BAGIAN TEKS>
::::

Djawanews.com – Presiden Joko Widodo (Jokowi) dalam beberapa kesempatan selalu mengingatkan bahwa keadaan ekonomi global sedang dalam keadaan sulit. Ekonomi dunia terancam mengalami krisis dan bisa membahayakan pemulihan ekonomi Indonesia pasca pandemi COVID-19.
"Tahun ini sulit dan tahun depan sekali lagi saya sampaikan akan gelap, dan kita tidak tahu badai besarnya seperti apa sekuat apa tidak bisa dikalkulasi," kata Jokowi saat Pengarahan Presiden kepada seluruh Menteri/Kepala Lembaga, Kepala Daerah, Pangdam dan Kapolda di JCC, Jakarta, dikutip Minggu 23 Oktober.
Hal senada juga disampaikan Menteri Keuangan Sri Mulyani belum lama ini di depan para CEO dunia dalam Bloomberg CEO Forum, Jumat (11/11/2022) bahwa situasi saat ini layaknya perfect storm atau badai besar.
Perfect storm yang dimaksud adalah pandemi COVID-19 yang belum usai, perang Rusia-Ukraina yang menciptakan gangguan pasokan yang lebih kompleks, menciptakan inflasi tinggi terutama pada komoditas makanan, pupuk, dan energi.
Inflasi yang tinggi membuat bank sentral di banyak negara harus mengambil langkah kebijakan moneter untuk meresponnya.
"Kompleksitas itu lah yang ada di dalamnya, semua negara termasuk Indonesia dalam hal ini, dengan situasi di mana ruang kebijakan mengetat, baik fiskal dan moneter," jelas Sri Mulyani dalam Bloomberg CEO Forum: Moving Forward Together, dikutip Senin 14 November.

::::

DATA TINJAUAN>
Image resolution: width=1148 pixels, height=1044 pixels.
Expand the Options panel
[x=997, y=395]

::::

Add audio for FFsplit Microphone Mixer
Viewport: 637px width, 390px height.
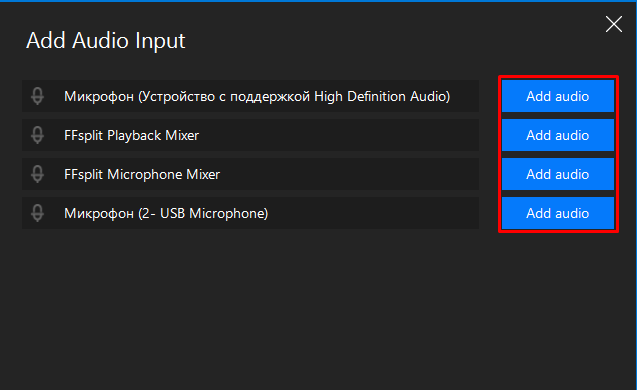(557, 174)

::::

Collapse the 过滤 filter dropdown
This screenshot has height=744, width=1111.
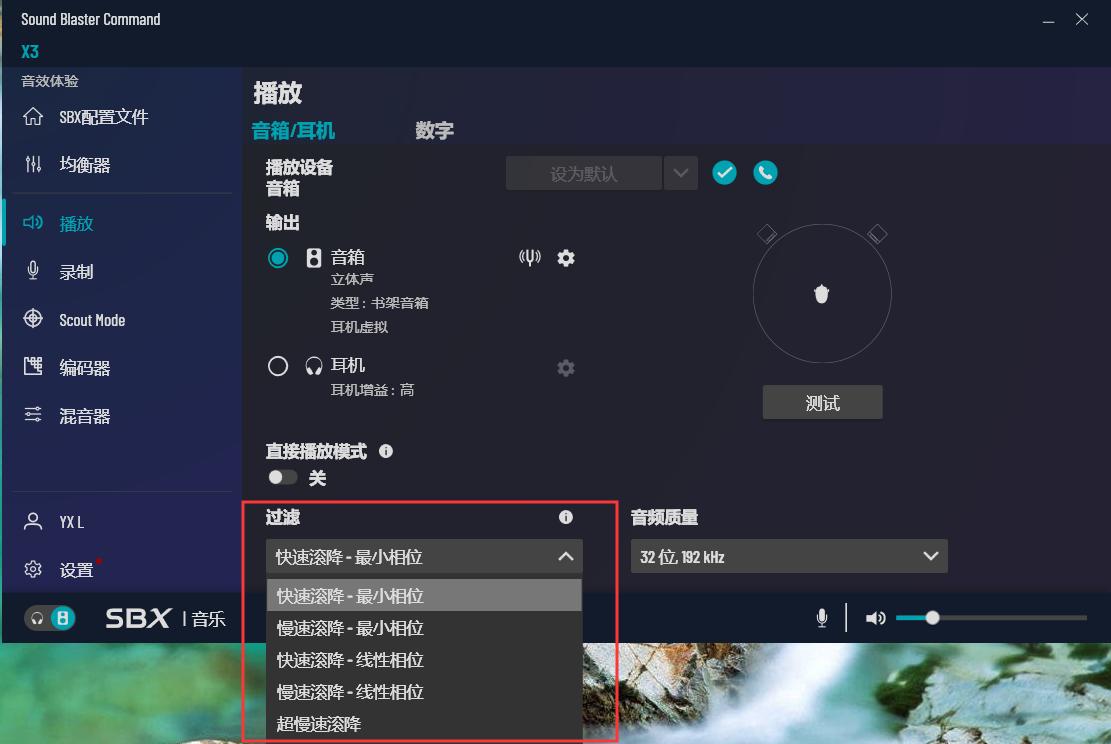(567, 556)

::::

BUTIR TINDAKAN> Tolong ubah paragraf dalam bagian teks di atas yang diawali "Perfect storm yang dimaksud" menjadi daftar berpoin dengan tetap memuat fakta utamanya.

JAWABAN TUGAS>
Perfect storm yang dimaksud meliputi:
- Pandemi COVID-19 yang belum usai.
- Perang Rusia-Ukraina yang menciptakan gangguan pasokan yang lebih kompleks.
- Inflasi tinggi, terutama pada komoditas makanan, pupuk, dan energi.